Mechanism and Experiment Study of Non-Contact Ultrasonic Assisted Grinding

Ultrasonic-assisted grinding processing can effectively reduce the surface roughness and enhance the processing efficiency in the processing of hard and brittle materials. However, the most common ultrasonic assisted grinding is a type of contact ultrasonic grinding where the grinding tool directly contacts the workpiece, which means that it is necessary to accurately control the pre-pressure of the grinding tool on the workpiece. The control of pre-pressure will inevitably increase the complexity of the grinding device, and it is easy to wear the workpiece because of improper pre-pressure control.

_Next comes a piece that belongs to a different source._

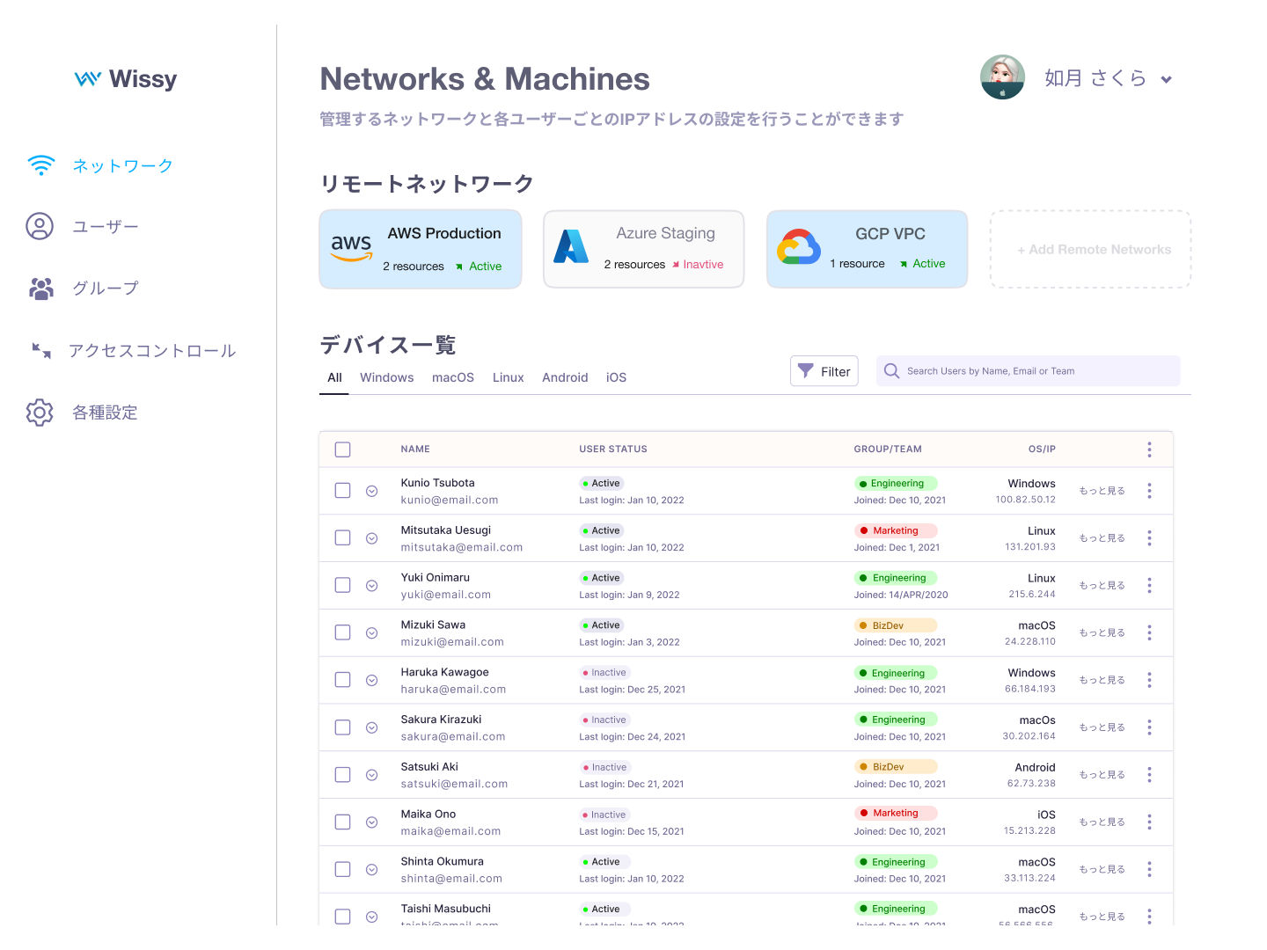Screen dimensions: 1267x950
Task: Check the select-all checkbox in the table header
Action: (x=342, y=449)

In this paper, a non-contact ultrasonic grinding method is proposed and the machining mechanism of non-contact ultrasonic grinding is revealed. The resonant frequency of the ultrasonic vibration system and vibration amplitude of the grinding tool working face were simulated and experimentally tested, respectively. Then, the experiment of non-contact ultrasonic grinding of a sapphire wafer was carried out. The result showed that non-contact ultrasonic grinding of the sapphire wafer could reduce the surface roughness by 48.6%. Compared with traditional contact grinding of sapphire wafer under certain pre-pressure conditions, the experimental results show that non-contact ultrasonic grinding has better effects in reducing surface roughness, improving processing efficiency, and improving the quality uniformity of the workpiece machining surface.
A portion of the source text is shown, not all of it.